## [Task objective]
Copy out, word for word, the passage of the article below on Walter Palmer's return to his dental office, starting with "In his interview" and going on through "him with a gun.".
======== Selected text
Minnesota dentist Walter Palmer, the American who hunted down and killed Zimbabwe's beloved Cecil the Lion, returned to work on 8 September. The dentist walked into his Bloomington dental office surrounded by reporters, security amid calls for his extradition.
Palmer, who was forced to stay out of the public eye to allow the international outrage of the hunt boil over, recently told the Associated Press and the Minnesota Star Tribune that he maintains the hunt was legal. The 55-year-old added that he and his fellow hunt party participants did not know that the lion they hunted was the star 13-year-old lion.
Palmer told reporters that his patients and staff members at River Bluff Dental requested he return to his practice. "I have a lot of staff members at River Bluff Dental. I'm a little heartbroken at the disruption in their lives, and I'm a health professional," he said.
"I need to get back to treating my patients," Palmer continued. "My staff and my patients support me, and they want me back. That's why I'm back. I'll be coming back this week." The Star Tribune reported that Palmer arrived in his office at around 7am local time with "a modest police presence nearby."
Video footage by the AP shows a large group of reporters as a protester shouts, "Extradite Palmer!" The same female protester also is heard screaming, "We will never forgive what you did!"
One protester, 49-year-old Veronique Lamb of Brussels, told Reuters that she was protesting Palmer's return to work "like nothing happened." Lamb said, "He did something really bad and he really knows it. Hopefully this has opened the eyes of people to this horrible business. It's very sad."
Reuters noted that Palmer was also greeted with support from some of his patients. Thirty-year-old Ryan Rice, hunter from St Paul, told Reuters, "I have no problem with him taking a lion or giraffe. I do have a problem with social media and how people have tried to slander this individual."
In his interview with the AP and the Star Tribune, Palmer refuted many of the details surrounding Cecil's death. Initial reports claim Palmer and his team hunted the wounded lion for 40 hours before the dentist shot and killed him with a gun.
"The lion was not taken with a gun. It was not 40 hours later," Palmer said. According to the Star Tribune, Palmer said the lion was killed the day after it was wounded with a bow and arrow.
================
======== Stored data
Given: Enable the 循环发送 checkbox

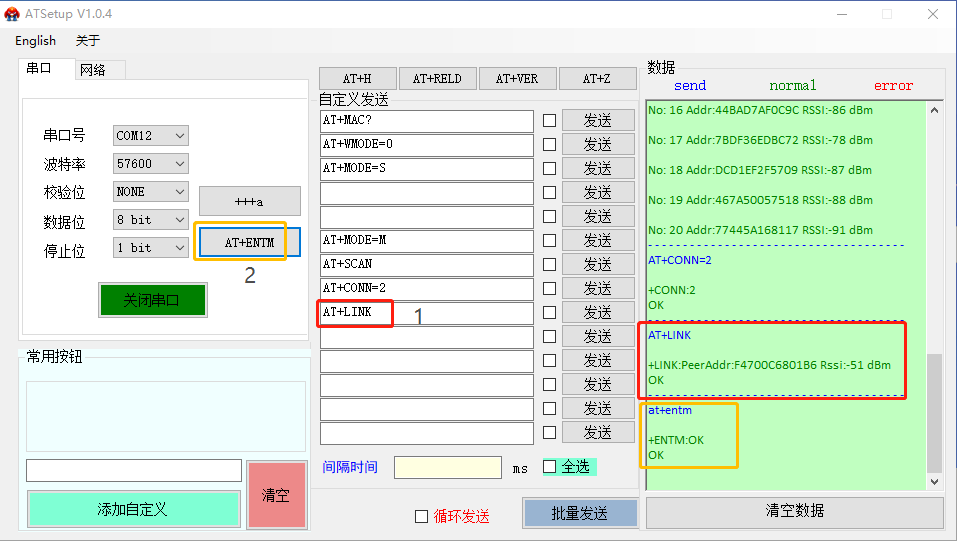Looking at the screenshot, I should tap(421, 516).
================
======== Stored data
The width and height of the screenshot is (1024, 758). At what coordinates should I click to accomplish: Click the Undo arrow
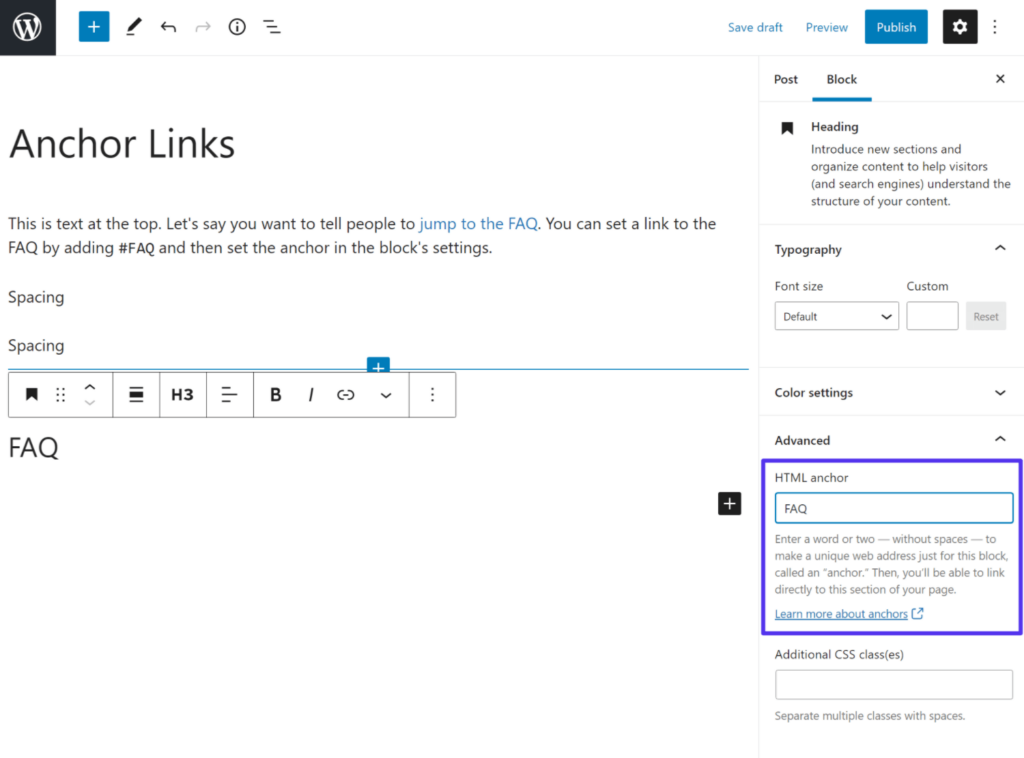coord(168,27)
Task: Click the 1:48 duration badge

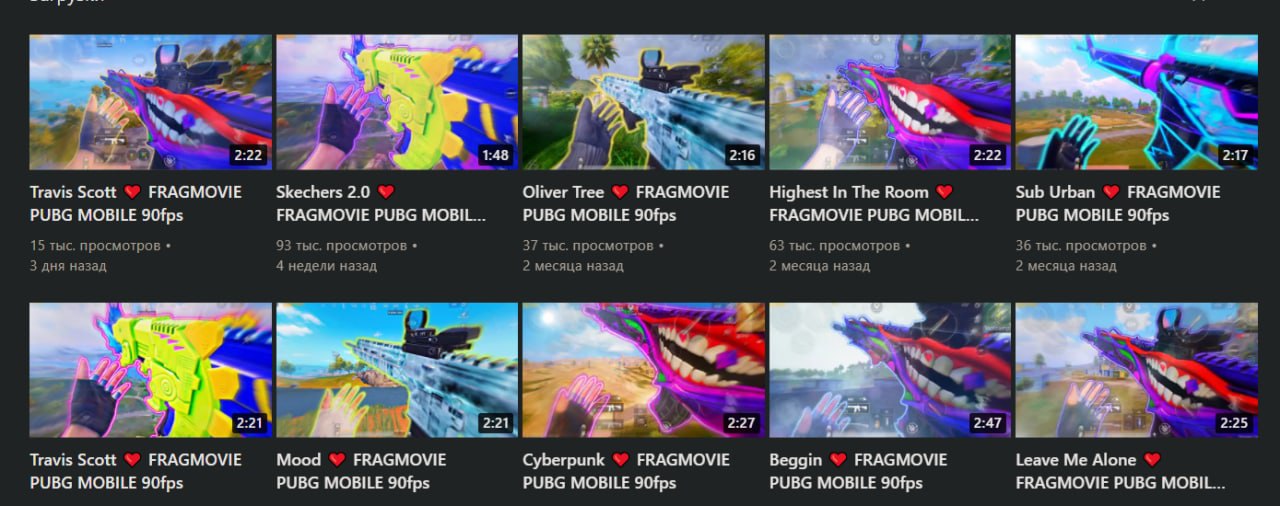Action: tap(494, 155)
================
## [Answer area]
In his interview with the AP and the Star Tribune, Palmer refuted many of the details surrounding Cecil's death. Initial reports claim Palmer and his team hunted the wounded lion for 40 hours before the dentist shot and killed him with a gun.